Requirements
a) List the parameters of the function mutex_set_reservation_fastpath in the mutex patch excerpt, with their types.
b) Reproduce the part of the mutex patch excerpt starting at "I think that" and ending at "reservation_id, bool check_res)".

I think that is a bit misleading, if I'm understanding correctly this
is called once you get the lock (but in either fast or slow path)

> +static __always_inline void
> +mutex_set_reservation_fastpath(struct ticket_mutex *lock,
> +                              unsigned long reservation_id, bool check_res)
> +{
> +       unsigned long flags;
> +       struct mutex_waiter *cur;
> +
> +       if (check_res || config_enabled(CONFIG_DEBUG_LOCK_ALLOC)) {
> +               unsigned long cur_id;
> +
> +               cur_id = atomic_long_xchg(&lock->reservation_id,
> +                                         reservation_id);
> +#ifdef CONFIG_DEBUG_LOCK_ALLOC
> +               if (check_res)
> +                       DEBUG_LOCKS_WARN_ON(cur_id &&
> +                                          cur_id != reservation_id);
> +               else
> +                       DEBUG_LOCKS_WARN_ON(cur_id);
> +               lockdep_assert_held(&lock->base);
> +#endif
> +
> +               if (unlikely(cur_id == reservation_id))
> +                       return;
> +       } else
> +               atomic_long_set(&lock->reservation_id, reservation_id);
> +
> +       /*
> +        * Check if lock is contended, if not there is nobody to wake up
> +        */
> +       if (likely(atomic_read(&lock->base.count) == 0))

Data segment
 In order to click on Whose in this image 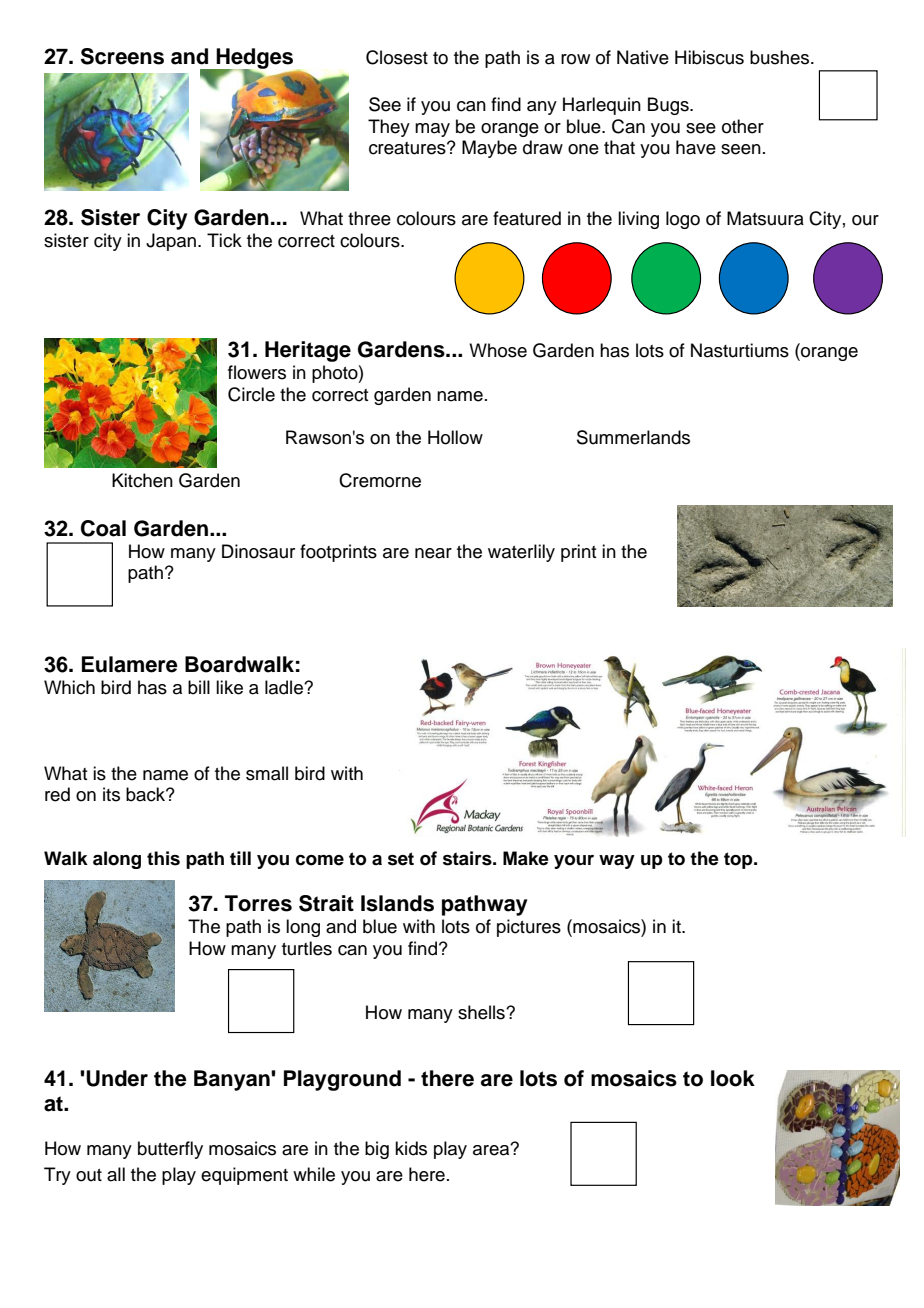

Responses per task
a)
struct ticket_mutex *lock
unsigned long reservation_id
bool check_res

b)
I think that is a bit misleading, if I'm understanding correctly this
is called once you get the lock (but in either fast or slow path)

> +static __always_inline void
> +mutex_set_reservation_fastpath(struct ticket_mutex *lock,
> +                              unsigned long reservation_id, bool check_res)